An exclusive new exhibition, Shafts of Light – Mining Art in the Great Northern Coalfield, opens at The Bowes Museum at Barnard Castle on May 17th; a celebration of and a salute to a once essential and powerful industry now almost consigned to the annals of history.
The exhibition - which features around 70 paintings, including works by renowned mining artists Norman Cornish and Tom McGuinness – vividly illustrates the working environment of coalminers through their own interpretation of life in and around the North East of England, allowing the viewer to experience through the artists’ eyes the severe working conditions and social climate of the time.
Over half the paintings to go on show are part of the vast Gemini Collection of Robert McManners and Gillian Wales, who are curating the exhibition. Their award winning book, Shafts of Light, after which the exhibition is named, has been reprinted to coincide with the opening of the show. The book documents the work of over 70 artists – both amateur and professional – all of whom gained inspiration from the might of the colliery.
While coalmining was considered an honourable profession on the continent, the miner being seen as a noble toiler against Mother Earth and depicted as such in 19th Century European art, it was a different story in England. Here the terrible working conditions of the collier were hidden from public gaze. While formal commissioned images of mines do exist from the 18th Century, experiential mining art didn’t appear here until the 1920s with the likes of Gilbert Daykin, George Bissill and Vincent Evans.
“In the North East, the home of the Great Northern Coalfield and the powerhouse of the Industrial Revolution, it wasn’t until the inception of the Spennymoor Settlement and later the Ashington Group in the 1930s that vernacular mining art began to blossom,” said the curators.
“Miners felt they had something to say about their arcane world about which no one was speaking and they said it with pride and dignity through their art,” they added. “There was a danger that this important aspect of coalfield heritage would be lost from living memory. This was the catalyst that inspired us to begin collecting mining art - our Gemini Collection. Now consisting of over two hundred items, our aim is that at some point in the future our collection will be on permanent public display.”
In subsequent years the movement prospered and many of the region’s most celebrated contemporary artists, like Cornish and McGuinness, derive from their collier roots.

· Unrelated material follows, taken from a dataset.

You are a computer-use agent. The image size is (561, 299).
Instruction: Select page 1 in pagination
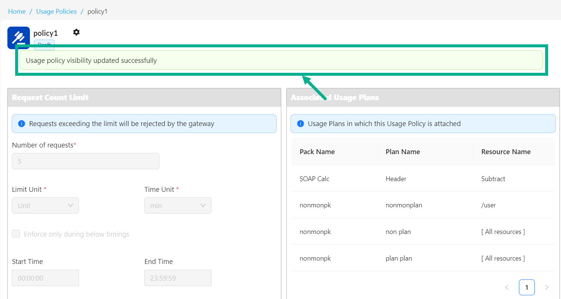pyautogui.click(x=527, y=287)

Many of these artists were full time pitmen who still found the time and energy to permanently record their experiences in paint.
However, many professional artists like Graham Sutherland and Josef Herman who are also represented in the exhibition, produced their own body of work in an artistic celebration not found in other industries.
Also on display will be miners’ banners courtesy of Durham Miners’ Association, portraying the rich history of the pit communities. Depicted on the Chopwell banner are Lenin and Marx, while others represent Durham Miners’ support groups from the cataclysmic strike of 1984 (specifically women’s groups) and the famous Durham Miners’ Gala Day parade.
“It’s wonderful that we are able to show something with such a regional interest and regional pride, thanks to the efforts of Robert and Gillian,” said Emma House, the Museum’s Keeper of Fine Art.